(Given data begins)
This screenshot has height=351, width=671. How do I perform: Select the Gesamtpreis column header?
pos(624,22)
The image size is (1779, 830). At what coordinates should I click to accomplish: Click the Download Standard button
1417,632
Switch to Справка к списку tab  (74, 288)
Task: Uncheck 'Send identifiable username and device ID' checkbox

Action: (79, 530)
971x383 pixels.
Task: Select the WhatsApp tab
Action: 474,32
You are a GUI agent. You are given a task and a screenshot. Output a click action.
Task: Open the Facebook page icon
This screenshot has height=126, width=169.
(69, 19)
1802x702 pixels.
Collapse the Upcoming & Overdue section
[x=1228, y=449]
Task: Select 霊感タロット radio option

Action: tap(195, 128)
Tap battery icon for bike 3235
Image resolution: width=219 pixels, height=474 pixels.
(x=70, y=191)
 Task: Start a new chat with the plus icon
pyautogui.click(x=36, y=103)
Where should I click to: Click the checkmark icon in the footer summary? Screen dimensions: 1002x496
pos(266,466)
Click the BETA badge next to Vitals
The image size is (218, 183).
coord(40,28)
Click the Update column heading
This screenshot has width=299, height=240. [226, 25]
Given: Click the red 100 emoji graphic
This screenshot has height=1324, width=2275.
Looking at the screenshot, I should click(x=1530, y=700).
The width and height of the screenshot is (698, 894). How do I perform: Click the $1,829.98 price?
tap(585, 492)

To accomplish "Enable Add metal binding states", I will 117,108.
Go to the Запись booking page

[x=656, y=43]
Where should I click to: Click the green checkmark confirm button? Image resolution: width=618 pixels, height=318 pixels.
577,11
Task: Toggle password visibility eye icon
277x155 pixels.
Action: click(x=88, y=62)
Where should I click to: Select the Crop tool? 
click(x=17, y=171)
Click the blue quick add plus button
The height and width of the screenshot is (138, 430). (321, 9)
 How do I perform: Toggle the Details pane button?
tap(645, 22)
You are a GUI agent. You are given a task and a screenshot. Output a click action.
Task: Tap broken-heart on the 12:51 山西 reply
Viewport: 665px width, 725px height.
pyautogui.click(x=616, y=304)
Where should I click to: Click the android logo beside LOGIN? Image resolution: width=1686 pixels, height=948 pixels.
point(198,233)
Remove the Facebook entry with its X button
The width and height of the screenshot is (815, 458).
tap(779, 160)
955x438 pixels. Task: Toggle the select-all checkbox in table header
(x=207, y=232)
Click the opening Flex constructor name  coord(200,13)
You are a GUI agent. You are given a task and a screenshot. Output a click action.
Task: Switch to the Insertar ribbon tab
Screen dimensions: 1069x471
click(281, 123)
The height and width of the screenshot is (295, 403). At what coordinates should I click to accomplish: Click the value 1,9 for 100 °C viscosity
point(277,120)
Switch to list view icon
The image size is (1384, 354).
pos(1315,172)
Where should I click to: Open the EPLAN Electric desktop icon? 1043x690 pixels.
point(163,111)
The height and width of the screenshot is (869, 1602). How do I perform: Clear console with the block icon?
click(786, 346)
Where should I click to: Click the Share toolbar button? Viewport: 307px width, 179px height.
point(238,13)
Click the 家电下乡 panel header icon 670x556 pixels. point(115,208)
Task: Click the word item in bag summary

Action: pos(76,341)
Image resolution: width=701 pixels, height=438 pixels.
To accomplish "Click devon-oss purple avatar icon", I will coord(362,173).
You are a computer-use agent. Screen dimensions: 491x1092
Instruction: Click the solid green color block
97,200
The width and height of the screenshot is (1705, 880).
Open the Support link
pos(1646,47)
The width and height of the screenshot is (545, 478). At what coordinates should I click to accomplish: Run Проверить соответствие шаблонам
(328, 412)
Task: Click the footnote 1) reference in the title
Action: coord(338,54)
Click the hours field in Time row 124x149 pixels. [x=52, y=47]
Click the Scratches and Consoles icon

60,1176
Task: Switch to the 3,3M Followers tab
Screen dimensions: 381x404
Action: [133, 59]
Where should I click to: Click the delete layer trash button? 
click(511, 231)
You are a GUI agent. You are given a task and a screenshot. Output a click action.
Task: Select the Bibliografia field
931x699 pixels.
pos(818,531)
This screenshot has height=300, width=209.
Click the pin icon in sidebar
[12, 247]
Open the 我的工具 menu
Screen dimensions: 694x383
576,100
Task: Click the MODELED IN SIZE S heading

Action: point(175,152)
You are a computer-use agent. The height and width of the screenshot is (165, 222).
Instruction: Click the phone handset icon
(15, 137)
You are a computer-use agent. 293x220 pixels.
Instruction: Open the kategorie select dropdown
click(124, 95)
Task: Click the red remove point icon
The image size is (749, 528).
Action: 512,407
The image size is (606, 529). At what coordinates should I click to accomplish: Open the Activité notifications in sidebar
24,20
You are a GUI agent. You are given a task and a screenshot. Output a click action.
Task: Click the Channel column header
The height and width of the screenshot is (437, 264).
(Given data ends)
**Your assignment:** Repeat each record verbatim.

**Solution for this problem:**
This screenshot has height=351, width=671. How do I perform: Select the Gesamtpreis column header?
pos(624,22)
The image size is (1779, 830). At what coordinates should I click to accomplish: Click the Download Standard button
1417,632
Switch to Справка к списку tab  (74, 288)
Task: Uncheck 'Send identifiable username and device ID' checkbox

Action: (79, 530)
971x383 pixels.
Task: Select the WhatsApp tab
Action: 474,32
You are a GUI agent. You are given a task and a screenshot. Output a click action.
Task: Open the Facebook page icon
This screenshot has height=126, width=169.
(69, 19)
1802x702 pixels.
Collapse the Upcoming & Overdue section
[x=1228, y=449]
Task: Select 霊感タロット radio option

Action: tap(195, 128)
Tap battery icon for bike 3235
Image resolution: width=219 pixels, height=474 pixels.
(x=70, y=191)
 Task: Start a new chat with the plus icon
pyautogui.click(x=36, y=103)
Where should I click to: Click the checkmark icon in the footer summary? Screen dimensions: 1002x496
pos(266,466)
Click the BETA badge next to Vitals
The image size is (218, 183).
coord(40,28)
Click the Update column heading
This screenshot has width=299, height=240. [226, 25]
Given: Click the red 100 emoji graphic
This screenshot has height=1324, width=2275.
Looking at the screenshot, I should click(x=1530, y=700).
The width and height of the screenshot is (698, 894). How do I perform: Click the $1,829.98 price?
tap(585, 492)

To accomplish "Enable Add metal binding states", I will 117,108.
Go to the Запись booking page

[x=656, y=43]
Where should I click to: Click the green checkmark confirm button? Image resolution: width=618 pixels, height=318 pixels.
577,11
Task: Toggle password visibility eye icon
277x155 pixels.
Action: click(x=88, y=62)
Where should I click to: Select the Crop tool? 
click(x=17, y=171)
Click the blue quick add plus button
The height and width of the screenshot is (138, 430). (321, 9)
 How do I perform: Toggle the Details pane button?
tap(645, 22)
You are a GUI agent. You are given a task and a screenshot. Output a click action.
Task: Tap broken-heart on the 12:51 山西 reply
Viewport: 665px width, 725px height.
pyautogui.click(x=616, y=304)
Where should I click to: Click the android logo beside LOGIN? Image resolution: width=1686 pixels, height=948 pixels.
point(198,233)
Remove the Facebook entry with its X button
The width and height of the screenshot is (815, 458).
tap(779, 160)
955x438 pixels. Task: Toggle the select-all checkbox in table header
(x=207, y=232)
Click the opening Flex constructor name  coord(200,13)
You are a GUI agent. You are given a task and a screenshot. Output a click action.
Task: Switch to the Insertar ribbon tab
Screen dimensions: 1069x471
click(281, 123)
The height and width of the screenshot is (295, 403). At what coordinates should I click to accomplish: Click the value 1,9 for 100 °C viscosity
point(277,120)
Switch to list view icon
The image size is (1384, 354).
pos(1315,172)
Where should I click to: Open the EPLAN Electric desktop icon? 1043x690 pixels.
point(163,111)
The height and width of the screenshot is (869, 1602). How do I perform: Clear console with the block icon?
click(786, 346)
Where should I click to: Click the Share toolbar button? Viewport: 307px width, 179px height.
point(238,13)
Click the 家电下乡 panel header icon 670x556 pixels. point(115,208)
Task: Click the word item in bag summary

Action: pos(76,341)
Image resolution: width=701 pixels, height=438 pixels.
To accomplish "Click devon-oss purple avatar icon", I will coord(362,173).
You are a computer-use agent. Screen dimensions: 491x1092
Instruction: Click the solid green color block
97,200
The width and height of the screenshot is (1705, 880).
Open the Support link
pos(1646,47)
The width and height of the screenshot is (545, 478). At what coordinates should I click to accomplish: Run Проверить соответствие шаблонам
(328, 412)
Task: Click the footnote 1) reference in the title
Action: coord(338,54)
Click the hours field in Time row 124x149 pixels. [x=52, y=47]
Click the Scratches and Consoles icon

60,1176
Task: Switch to the 3,3M Followers tab
Screen dimensions: 381x404
Action: [133, 59]
Where should I click to: Click the delete layer trash button? 
click(511, 231)
You are a GUI agent. You are given a task and a screenshot. Output a click action.
Task: Select the Bibliografia field
931x699 pixels.
pos(818,531)
This screenshot has height=300, width=209.
Click the pin icon in sidebar
[12, 247]
Open the 我的工具 menu
Screen dimensions: 694x383
576,100
Task: Click the MODELED IN SIZE S heading

Action: point(175,152)
You are a computer-use agent. The height and width of the screenshot is (165, 222).
Instruction: Click the phone handset icon
(15, 137)
You are a computer-use agent. 293x220 pixels.
Instruction: Open the kategorie select dropdown
click(124, 95)
Task: Click the red remove point icon
The image size is (749, 528).
Action: 512,407
The image size is (606, 529). At what coordinates should I click to accomplish: Open the Activité notifications in sidebar
24,20
You are a GUI agent. You are given a task and a screenshot. Output a click action.
Task: Click the Channel column header
The height and width of the screenshot is (437, 264).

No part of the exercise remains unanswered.